A common example is that a field is an index into an array. A derived field gets the object from that array, and on setting, updates the index. This looks like this:

@derived object=array[index];

Array is a key-value path starting at the object. Typically, it will be something like level.rooms to get the rooms of the array. For setting the value, indexOfObject is sent to this array.

I'm still considering adding a syntax to have certain values specifiy nil.

The system automatically generates the setObject: and object methods. Therefore, if this is declared as a property in the interface, the implementation has to declare them as @dynamic.

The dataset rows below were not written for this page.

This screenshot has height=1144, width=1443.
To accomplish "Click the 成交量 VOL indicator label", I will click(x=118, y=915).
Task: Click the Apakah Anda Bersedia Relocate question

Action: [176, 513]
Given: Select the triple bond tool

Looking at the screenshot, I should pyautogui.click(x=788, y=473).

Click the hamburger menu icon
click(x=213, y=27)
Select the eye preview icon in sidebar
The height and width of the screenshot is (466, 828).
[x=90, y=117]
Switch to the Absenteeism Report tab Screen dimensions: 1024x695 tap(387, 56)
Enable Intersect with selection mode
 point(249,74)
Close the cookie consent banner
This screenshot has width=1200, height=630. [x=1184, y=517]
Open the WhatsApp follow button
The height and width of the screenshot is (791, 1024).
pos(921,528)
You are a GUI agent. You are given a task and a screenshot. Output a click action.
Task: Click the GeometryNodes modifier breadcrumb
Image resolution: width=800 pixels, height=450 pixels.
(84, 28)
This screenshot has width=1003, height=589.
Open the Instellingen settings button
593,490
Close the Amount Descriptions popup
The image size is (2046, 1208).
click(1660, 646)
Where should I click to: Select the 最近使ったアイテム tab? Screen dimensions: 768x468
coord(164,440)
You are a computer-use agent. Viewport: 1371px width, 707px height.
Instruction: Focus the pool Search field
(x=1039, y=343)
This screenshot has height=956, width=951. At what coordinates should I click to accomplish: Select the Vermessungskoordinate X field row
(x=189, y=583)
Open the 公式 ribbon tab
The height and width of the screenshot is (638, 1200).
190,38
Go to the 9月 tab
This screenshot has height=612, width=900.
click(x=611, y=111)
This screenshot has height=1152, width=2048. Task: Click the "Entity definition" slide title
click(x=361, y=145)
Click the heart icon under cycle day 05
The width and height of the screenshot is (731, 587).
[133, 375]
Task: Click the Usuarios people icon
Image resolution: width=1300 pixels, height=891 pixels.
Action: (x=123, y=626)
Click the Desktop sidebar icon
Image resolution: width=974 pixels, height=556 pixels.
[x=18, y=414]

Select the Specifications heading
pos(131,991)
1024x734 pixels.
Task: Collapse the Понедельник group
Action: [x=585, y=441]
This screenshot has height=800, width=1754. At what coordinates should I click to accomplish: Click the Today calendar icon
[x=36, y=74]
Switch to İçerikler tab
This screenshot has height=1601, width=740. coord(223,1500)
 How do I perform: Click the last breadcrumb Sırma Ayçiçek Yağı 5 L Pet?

Note that index can be anything accessed via KVC, as long as it returns something that responds to unsignedIntegerValue (if called via KVC). Thus, it can also be a factor field, bit field or similar.

Factor fields

Scales a value by a constant factor, to make things more friendly (e.g. angles).

@factor scaled=base*5;
@factor(unsigned) scaled=base/5;

Basically like this. The type can be specified as signed, unsigned or double, it defaults to double. It's always base first, then the constant factor.

Note that base can be anything accessed via KVC, as long as it returns something that responds to unsignedIntegerValue (if called via KVC). Thus, it can also be another factor field, bit field or similar.

division is not yet there!

Bit fields (not yet implemented)

@bitfield angle=rotation & 0xCF00

Automatically shifts the thing down and up. Result is NSUInteger for anything more than one bit, BOOL for anything else.

Special notes for complicated things

A Tomb Raider level is huge, so it uses multiple descriptions in a manner unique to it. The derived properties from all descriptions get added to the level; but parsing happens piece by piece. This is simply done by providing its own -initFromStream: which does not call to TRStructure's implementation, and doing internally what TRStructure does.